Once the fighting actually starts, what emerges may be one of the most legitimately good things Schettler has written. Maybe it’s just how a one-part spinoff simply has to be more concise than an eight-book series, or maybe it’s just the novelty. Yet it worked.

It could be a change of pace after seeing so many large-scope modern wargames. Or it could be that the late 19th Century is an area of warfare that I haven’t seen that much of, compared to the subject matter of the main series. Whatever it was, the action here felt and looked better than the norm for Kirov.

This long-foreshadowed book was a lot of fun. And the Kirov spinoff concept of just reenacting/changing historical battles via wargaming has a lot of possibilities. Those are taken advantage of here in an enjoyable book.

Review: Field of Glory

Field of Glory

With Field of Glory, the Kirov series shifts into another subplot involving-you guessed it-time travelers changing the outcome of famous battles. In this case it’s a French and British time traveler manipulating history with their time-keys as part of a rivalry, with this book being about changing the outcome of the Battle of Waterloo. This entire “Keyholders Saga” was set up early in the series as a possible direction after the initial arc, shelved as an alternate World War II was focused on, and then revived later on as a way to show off wargames in other time periods.

This book is even more blatant than usual about being little but a lets play/after action report. While anyone crazy enough to make it through the Kirov series wouldn’t be surprised by any of this, this is intended as a spinoff. And for what it is, it’s not too bad.
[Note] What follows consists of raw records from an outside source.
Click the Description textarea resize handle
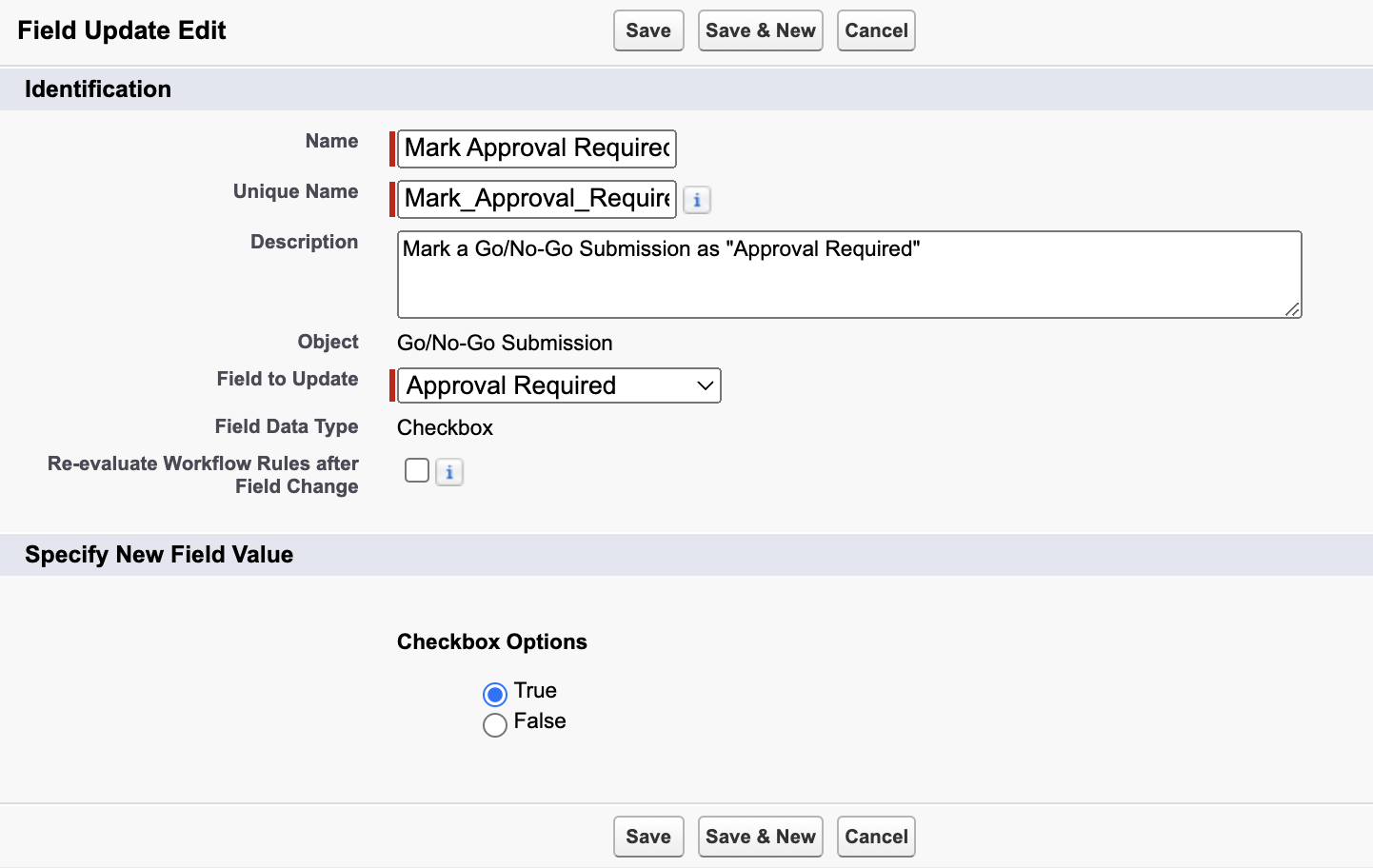 [x=1293, y=311]
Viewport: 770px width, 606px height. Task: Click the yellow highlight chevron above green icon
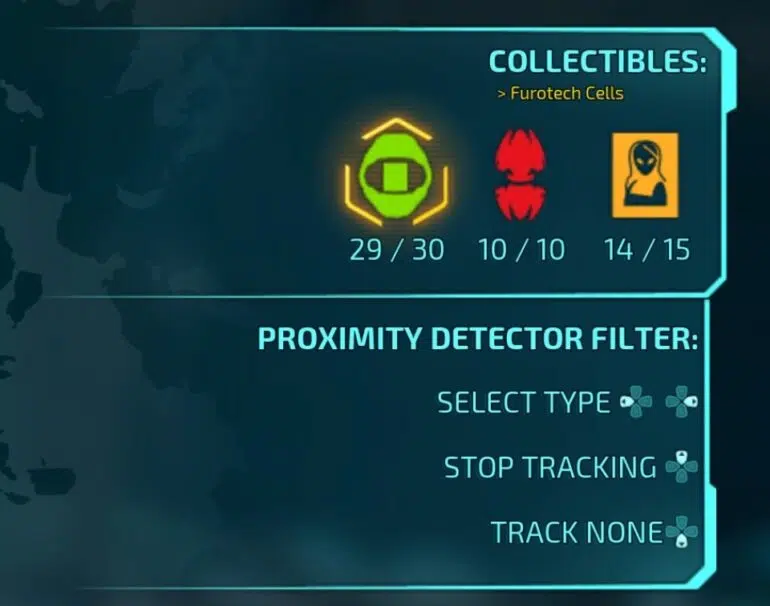point(397,129)

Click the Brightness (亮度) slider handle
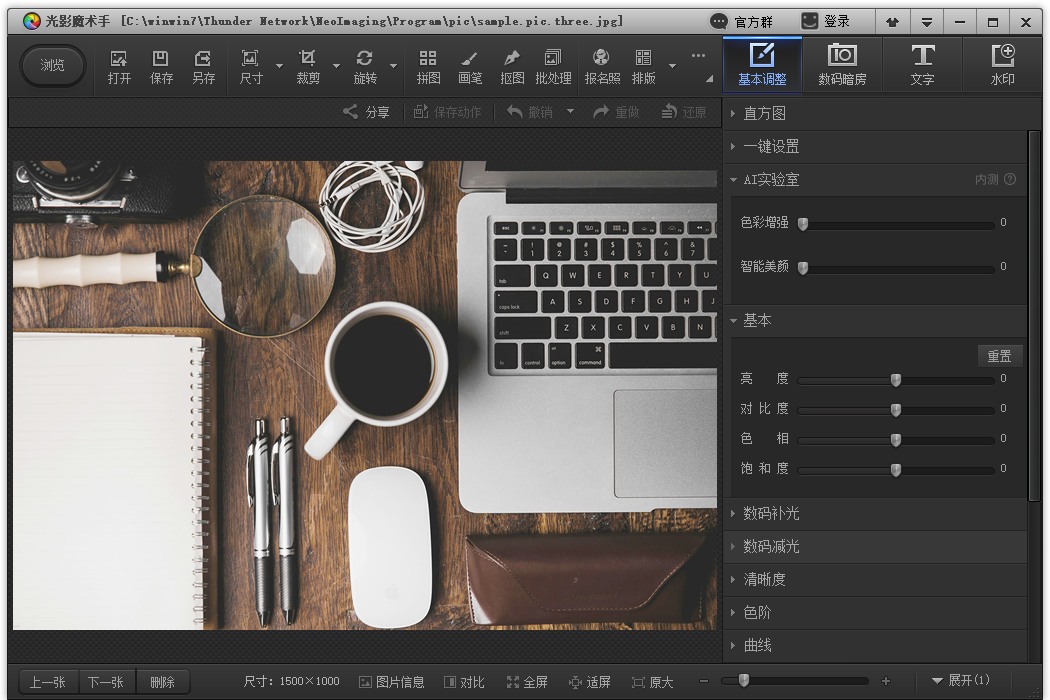coord(896,380)
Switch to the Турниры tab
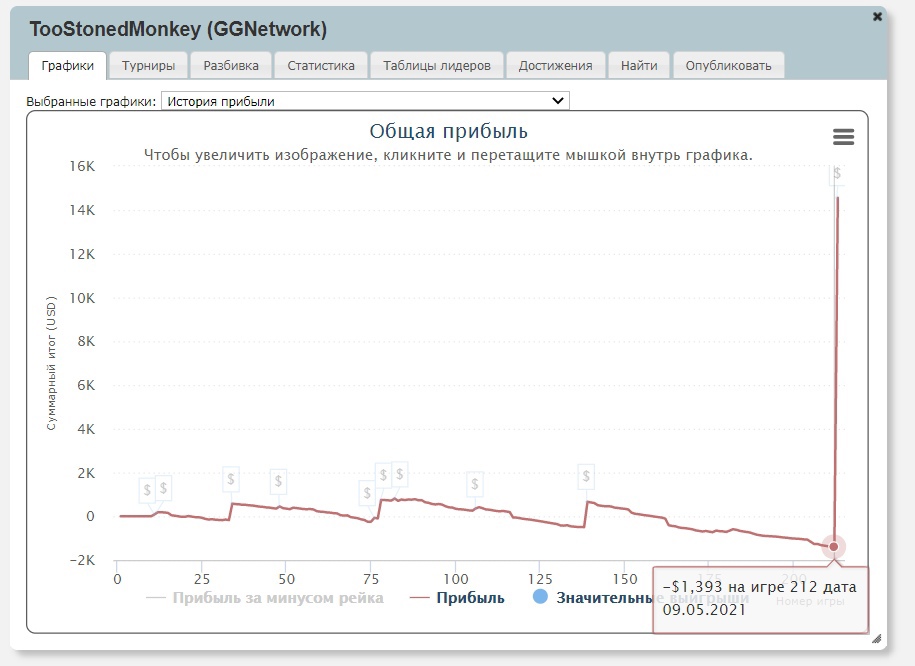 coord(148,66)
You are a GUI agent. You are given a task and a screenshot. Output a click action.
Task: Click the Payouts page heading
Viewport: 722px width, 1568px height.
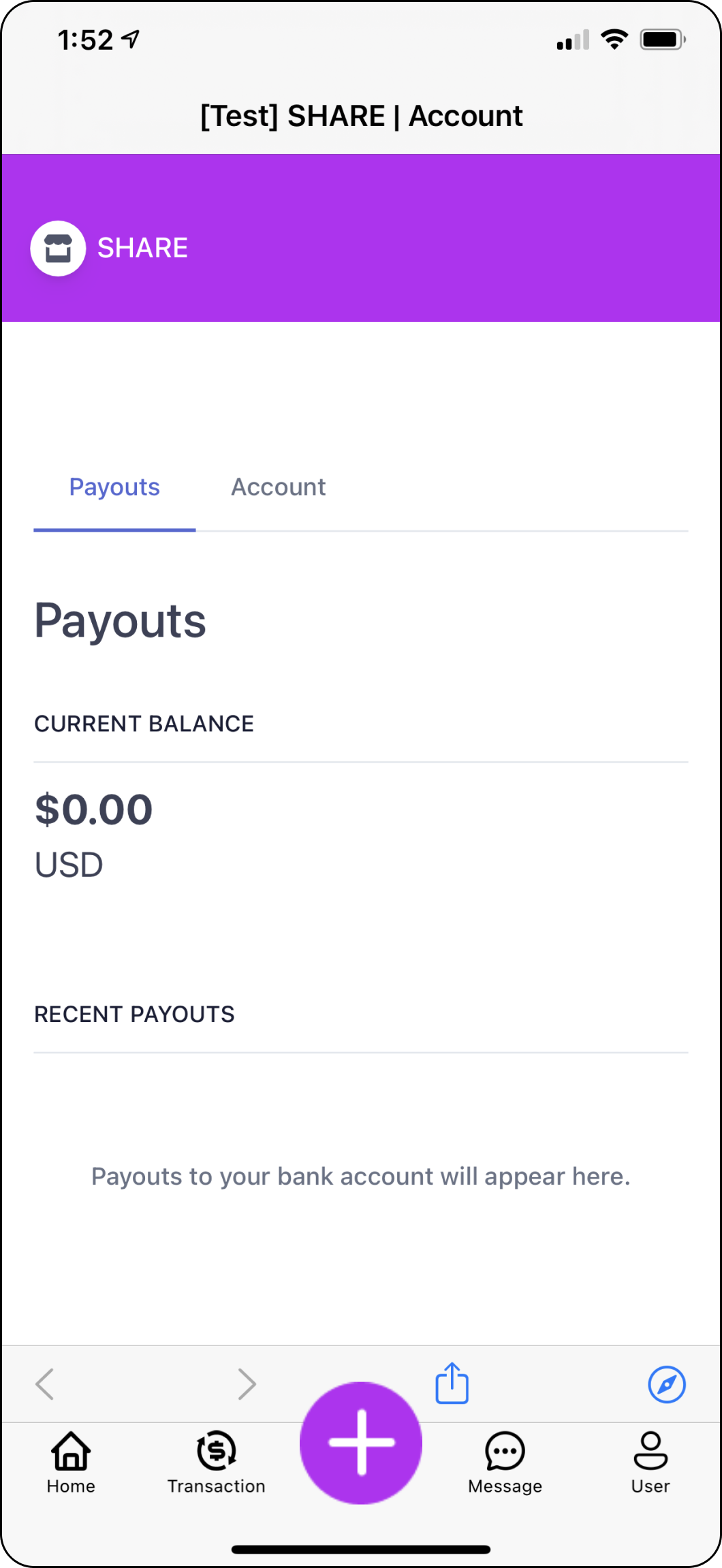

At first it may be confusing and incomprehensible to have a story shift from the World Wars to the distant past, but once the gimmick is understood, it becomes better. Especially since a problem of some of the other Kirovs is that they linger too long on one certain war/campaign. A one-off book doesn’t have that issue.

Review: Decisively Engaged

Decisively Engaged

It’s been some time since I read a nice, proper spacesuit commando novel. And C. J. Carella’s Decisively Engaged fits the bill. Because boy, is this of the biggest spacesuit commando books ever. It’s Space America vs. The Alien Hordes. Sure there’s a backstory, but all you really need to know is it being (literal) Space America vs. the Alien Hordes.

The military sci-fi cliches are present here in such massive qualities that they stop being annoying and start being oddly endearing. This and the fact that the action is actually decently written-not the best, but at least decently enough-is enough to make the book enjoyable for me. The worst part is overly jumpy perspective shifts, not helped a few clumsy flashback “interludes”.

This is the sort of pulpy cheap thriller that doesn’t feel like “good” would be the right word to describe it. Yet it’s enjoyable, and that’s ultimately what matters more.